9. The system of claim 8, wherein the processing device is further to:

train the AI model with the plurality of executable code files in byte form to detect malicious code within target files containing executable code.

10. The system of claim 9, wherein to train the AI model, the processing device is to:

randomly sample byte segments of each of the plurality of executable code files in byte form; and

input the byte segments of each of the plurality of executable code files as training data for the AI model.

11. The system of claim 8, wherein the target executable file comprises a file type associated with an operating system.

12. The system of claim 8, wherein the processing device is further to:

generate, by the AI model, an embedding based on the target executable file in the byte form, wherein the embedding comprises a plurality of data points for the target executable file.

13. The system of claim 12, wherein the processing device is further to:

provide the embedding of the AI model as input to another classification model.

14. The system of claim 8, wherein the processing device is further to:

compress the AI model for deployment to a sensor on an endpoint of the endpoint protection system; and

deploy the AI model, as compressed, to the sensor on the endpoing.

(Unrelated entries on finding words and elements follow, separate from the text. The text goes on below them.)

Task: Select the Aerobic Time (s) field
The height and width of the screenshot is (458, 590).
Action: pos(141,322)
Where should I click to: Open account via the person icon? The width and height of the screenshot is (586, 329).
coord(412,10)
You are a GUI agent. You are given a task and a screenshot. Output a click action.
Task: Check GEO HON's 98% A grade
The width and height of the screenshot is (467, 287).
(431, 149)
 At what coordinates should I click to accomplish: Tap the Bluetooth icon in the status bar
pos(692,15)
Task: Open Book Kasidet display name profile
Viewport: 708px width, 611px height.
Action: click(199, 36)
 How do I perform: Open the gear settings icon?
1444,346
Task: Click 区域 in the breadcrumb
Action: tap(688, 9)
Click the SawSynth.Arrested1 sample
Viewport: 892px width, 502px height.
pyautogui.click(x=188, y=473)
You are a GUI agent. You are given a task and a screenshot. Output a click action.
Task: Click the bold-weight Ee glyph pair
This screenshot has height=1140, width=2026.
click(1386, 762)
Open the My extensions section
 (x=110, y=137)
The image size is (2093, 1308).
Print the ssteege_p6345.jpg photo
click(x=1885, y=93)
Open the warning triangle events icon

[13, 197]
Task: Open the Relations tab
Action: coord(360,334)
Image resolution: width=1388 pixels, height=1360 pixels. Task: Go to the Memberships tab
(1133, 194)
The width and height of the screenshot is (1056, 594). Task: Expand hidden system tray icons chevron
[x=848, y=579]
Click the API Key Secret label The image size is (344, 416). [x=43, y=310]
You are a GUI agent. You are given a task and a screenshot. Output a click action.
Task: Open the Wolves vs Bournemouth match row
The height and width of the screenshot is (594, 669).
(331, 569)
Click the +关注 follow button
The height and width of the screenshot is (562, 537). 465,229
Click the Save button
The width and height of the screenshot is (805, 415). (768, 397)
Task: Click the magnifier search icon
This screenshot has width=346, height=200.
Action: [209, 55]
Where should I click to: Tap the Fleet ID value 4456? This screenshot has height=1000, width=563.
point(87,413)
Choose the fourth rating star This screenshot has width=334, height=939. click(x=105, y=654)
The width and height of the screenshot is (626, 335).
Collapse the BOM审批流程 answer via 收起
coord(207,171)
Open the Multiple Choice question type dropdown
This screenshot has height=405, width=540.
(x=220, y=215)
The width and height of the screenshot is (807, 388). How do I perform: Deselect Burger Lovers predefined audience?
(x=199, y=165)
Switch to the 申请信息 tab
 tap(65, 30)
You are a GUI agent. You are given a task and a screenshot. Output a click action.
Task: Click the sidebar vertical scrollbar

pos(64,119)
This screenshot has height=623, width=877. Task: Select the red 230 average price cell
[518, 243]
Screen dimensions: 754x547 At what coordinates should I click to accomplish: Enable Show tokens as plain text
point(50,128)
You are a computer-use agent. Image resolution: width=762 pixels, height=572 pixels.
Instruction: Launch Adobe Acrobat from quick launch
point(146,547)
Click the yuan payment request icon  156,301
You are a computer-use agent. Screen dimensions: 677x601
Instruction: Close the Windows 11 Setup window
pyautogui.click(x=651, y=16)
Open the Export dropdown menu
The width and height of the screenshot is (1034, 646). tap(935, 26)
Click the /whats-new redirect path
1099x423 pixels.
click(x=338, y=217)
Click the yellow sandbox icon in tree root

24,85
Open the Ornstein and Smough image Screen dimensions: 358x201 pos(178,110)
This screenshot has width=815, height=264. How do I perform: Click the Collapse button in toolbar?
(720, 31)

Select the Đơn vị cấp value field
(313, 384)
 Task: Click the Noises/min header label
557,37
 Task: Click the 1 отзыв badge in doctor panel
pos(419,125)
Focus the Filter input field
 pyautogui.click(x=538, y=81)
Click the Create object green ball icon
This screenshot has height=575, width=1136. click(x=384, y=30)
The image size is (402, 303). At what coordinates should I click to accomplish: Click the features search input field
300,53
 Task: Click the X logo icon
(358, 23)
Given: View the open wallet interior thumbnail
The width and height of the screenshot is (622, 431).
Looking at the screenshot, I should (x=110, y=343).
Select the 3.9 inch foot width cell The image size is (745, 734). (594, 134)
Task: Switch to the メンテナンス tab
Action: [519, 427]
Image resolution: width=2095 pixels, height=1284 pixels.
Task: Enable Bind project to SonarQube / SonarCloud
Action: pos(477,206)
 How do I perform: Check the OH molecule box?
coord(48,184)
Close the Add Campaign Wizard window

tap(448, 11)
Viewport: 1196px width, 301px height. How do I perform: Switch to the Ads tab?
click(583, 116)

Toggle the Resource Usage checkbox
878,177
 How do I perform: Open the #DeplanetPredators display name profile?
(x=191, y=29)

15. A non-transitory computer readable medium having instructions encoded thereon that, when executed by a processing device, cause the processing device to:

deploy an artificial intelligence (AI) model to a endpoint protection system, the AI model trained on a plurality of executable code files in byte form;

monitor, by at least one component of the endpoint protection system, a target system for execution of a target executable file;

analyze, by the AI model, the target executable file in byte form of the target executable file; and

determine, based on an output of the AI model, a decision variable for the target executable file, the decision variable indicating whether to allow execution of the target executable file.

16. The non-transitory computer readable medium of claim 15, wherein the processing device is further to:

train the AI model with the plurality of executable code files in byte form to detect malicious code within target files containing executable code.

17. The non-transitory computer readable medium of claim 16, wherein to train the AI model, the processing device is to:

randomly sample byte segments of each of the plurality of executable code files in byte form; and

input the byte segments of each of the plurality of executable code files as training data for the AI model.

18. The non-transitory computer readable medium of claim 15, wherein the target executable file comprises a file type associated with an operating system.

19. The non-transitory computer readable medium of claim 15, wherein the processing device is further to:

generate, by the AI model, an embedding based on the target executable file in the byte form, wherein the embedding comprises a plurality of data points for the target executable file.

20. The non-transitory computer readable medium of claim 19, wherein the processing device is further to:

provide the embedding of the AI model as input to another classification model.